Saving lives through math is how I would describe the 2018 Meaningful modelling of Epidemiological Data (MMED) clinic, held for the ninth year at the African Institute of Mathematical Sciences (AIMS). For two weeks the emphasis was laid on the correct use of epidemiological data in mathematical modelling to aid in the better understanding of infectious diseases.

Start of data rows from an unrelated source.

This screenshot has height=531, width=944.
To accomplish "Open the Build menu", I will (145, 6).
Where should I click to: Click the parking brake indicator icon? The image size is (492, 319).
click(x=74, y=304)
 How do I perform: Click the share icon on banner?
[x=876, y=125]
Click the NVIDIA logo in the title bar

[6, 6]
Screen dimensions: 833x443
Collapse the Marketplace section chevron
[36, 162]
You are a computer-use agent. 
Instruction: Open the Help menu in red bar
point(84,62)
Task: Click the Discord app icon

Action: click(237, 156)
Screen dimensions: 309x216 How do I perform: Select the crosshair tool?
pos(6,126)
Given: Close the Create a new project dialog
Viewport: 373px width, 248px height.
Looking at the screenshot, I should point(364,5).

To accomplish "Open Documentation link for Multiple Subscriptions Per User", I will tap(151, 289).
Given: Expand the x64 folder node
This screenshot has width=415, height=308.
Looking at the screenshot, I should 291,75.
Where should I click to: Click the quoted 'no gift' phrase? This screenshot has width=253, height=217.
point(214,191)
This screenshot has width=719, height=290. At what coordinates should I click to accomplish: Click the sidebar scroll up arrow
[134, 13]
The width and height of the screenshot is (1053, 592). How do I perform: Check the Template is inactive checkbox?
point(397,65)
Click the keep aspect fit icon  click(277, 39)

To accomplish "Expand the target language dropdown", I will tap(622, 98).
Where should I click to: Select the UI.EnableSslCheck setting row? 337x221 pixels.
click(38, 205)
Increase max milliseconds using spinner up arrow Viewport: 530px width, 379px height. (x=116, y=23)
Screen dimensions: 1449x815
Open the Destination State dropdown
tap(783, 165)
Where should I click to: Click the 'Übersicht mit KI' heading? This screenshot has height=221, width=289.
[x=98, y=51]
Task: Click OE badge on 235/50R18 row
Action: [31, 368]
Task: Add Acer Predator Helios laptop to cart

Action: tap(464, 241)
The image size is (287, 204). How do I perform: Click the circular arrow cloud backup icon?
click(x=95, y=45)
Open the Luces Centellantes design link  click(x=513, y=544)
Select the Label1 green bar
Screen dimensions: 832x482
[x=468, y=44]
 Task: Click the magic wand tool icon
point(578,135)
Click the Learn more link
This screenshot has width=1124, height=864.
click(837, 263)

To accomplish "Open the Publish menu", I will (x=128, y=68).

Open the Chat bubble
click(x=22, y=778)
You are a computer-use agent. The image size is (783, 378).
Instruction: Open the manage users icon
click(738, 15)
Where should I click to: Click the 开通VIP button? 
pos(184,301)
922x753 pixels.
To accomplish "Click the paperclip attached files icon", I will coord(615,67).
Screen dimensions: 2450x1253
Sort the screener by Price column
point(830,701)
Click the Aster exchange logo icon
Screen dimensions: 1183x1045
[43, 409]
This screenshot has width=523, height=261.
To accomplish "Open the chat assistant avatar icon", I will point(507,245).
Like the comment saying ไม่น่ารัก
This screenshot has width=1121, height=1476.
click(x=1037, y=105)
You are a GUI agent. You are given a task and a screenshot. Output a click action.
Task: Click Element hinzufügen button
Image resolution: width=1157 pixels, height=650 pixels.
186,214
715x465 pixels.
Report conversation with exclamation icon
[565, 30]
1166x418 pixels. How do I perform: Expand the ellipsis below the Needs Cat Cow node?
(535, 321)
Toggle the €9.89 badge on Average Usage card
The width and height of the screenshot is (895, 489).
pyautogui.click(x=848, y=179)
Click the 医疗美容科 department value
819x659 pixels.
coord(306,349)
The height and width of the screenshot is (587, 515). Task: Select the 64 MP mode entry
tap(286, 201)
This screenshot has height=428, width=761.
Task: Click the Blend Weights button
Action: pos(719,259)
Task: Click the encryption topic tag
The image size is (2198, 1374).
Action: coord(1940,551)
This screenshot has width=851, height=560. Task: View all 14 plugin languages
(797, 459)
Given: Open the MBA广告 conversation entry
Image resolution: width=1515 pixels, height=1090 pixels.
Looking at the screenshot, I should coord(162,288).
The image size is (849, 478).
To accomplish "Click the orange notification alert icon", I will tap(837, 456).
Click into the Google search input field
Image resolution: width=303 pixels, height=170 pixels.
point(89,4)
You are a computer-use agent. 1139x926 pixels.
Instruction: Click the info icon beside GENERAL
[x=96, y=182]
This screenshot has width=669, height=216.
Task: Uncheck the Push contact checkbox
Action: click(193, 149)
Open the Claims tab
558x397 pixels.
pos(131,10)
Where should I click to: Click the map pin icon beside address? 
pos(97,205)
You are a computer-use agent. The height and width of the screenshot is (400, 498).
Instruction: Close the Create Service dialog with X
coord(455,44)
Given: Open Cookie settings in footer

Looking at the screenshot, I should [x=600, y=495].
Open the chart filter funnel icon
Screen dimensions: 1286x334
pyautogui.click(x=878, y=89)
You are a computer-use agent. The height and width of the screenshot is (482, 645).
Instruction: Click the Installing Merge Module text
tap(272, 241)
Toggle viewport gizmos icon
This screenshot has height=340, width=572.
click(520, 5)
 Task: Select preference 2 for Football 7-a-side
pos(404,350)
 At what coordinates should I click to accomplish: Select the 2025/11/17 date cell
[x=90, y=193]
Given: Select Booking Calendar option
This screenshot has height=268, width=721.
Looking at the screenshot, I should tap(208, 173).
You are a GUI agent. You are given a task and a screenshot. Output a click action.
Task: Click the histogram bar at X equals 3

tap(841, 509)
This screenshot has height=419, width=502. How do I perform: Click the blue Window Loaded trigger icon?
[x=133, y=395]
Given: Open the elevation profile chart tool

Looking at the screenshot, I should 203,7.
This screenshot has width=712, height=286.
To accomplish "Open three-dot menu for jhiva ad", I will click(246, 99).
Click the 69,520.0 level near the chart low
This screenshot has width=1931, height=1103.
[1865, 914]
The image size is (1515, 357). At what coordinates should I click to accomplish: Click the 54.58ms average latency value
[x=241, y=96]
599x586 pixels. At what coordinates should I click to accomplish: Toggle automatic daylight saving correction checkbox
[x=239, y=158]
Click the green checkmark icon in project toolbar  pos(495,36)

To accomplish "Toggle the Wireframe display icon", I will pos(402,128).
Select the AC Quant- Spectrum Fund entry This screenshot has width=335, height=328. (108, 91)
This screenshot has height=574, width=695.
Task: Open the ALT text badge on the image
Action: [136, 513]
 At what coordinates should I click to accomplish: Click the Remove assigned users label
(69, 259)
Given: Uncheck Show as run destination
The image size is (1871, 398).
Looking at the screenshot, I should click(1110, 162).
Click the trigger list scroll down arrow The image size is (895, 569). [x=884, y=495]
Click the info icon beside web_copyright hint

The MMED clinic focussed on modelling and analysis of data in R-studio, with well thought through tutorials that developed both an understanding of epidemiological data and R programming skills. Another focal point of the clinic was to create opportunities for attendees to showcase their own work. This was done by a poster session, where attendees gave a brief explanation of their current work and intended future work, allowing for recommendations and advise to be shared amongst attendees. I also presented my Masters research, and found the experience both daunting and enriching. An added benefit from attending the clinic was the great opportunities opening up for collaboration between attendees on future projects. In addition, faculty members such as John Hargrove, Brian Williams, Juliet Pulliet and Jonathan Dushoff were available in a mentoring capacity, allowing attendees to ask questions relating to career paths and/or guidance in their own work.
AIMS is based in the breathtaking surroundings of Muizenburg, where attendees could enjoy a quick surf or mountain hike in between work sessions. Attendees were selected from a wide spectrum of quantitative backgrounds, including mathematicians, statisticians, computer scientists and infectious disease epidemiologists, all bringing their unique skills and expertise to engage with and find meaningful answers to questions pertaining to infectious disease dynamics. Participants came from various countries in the USA and Africa, allowing for the diversity to greatly add to the MMED experience.
The 2018 MMED clinic surely accomplished their goal of training junior researchers from the US and Africa to conduct integrative research in infectious disease dynamics and to communicate their questions, methods, and findings across disciplinary boundaries.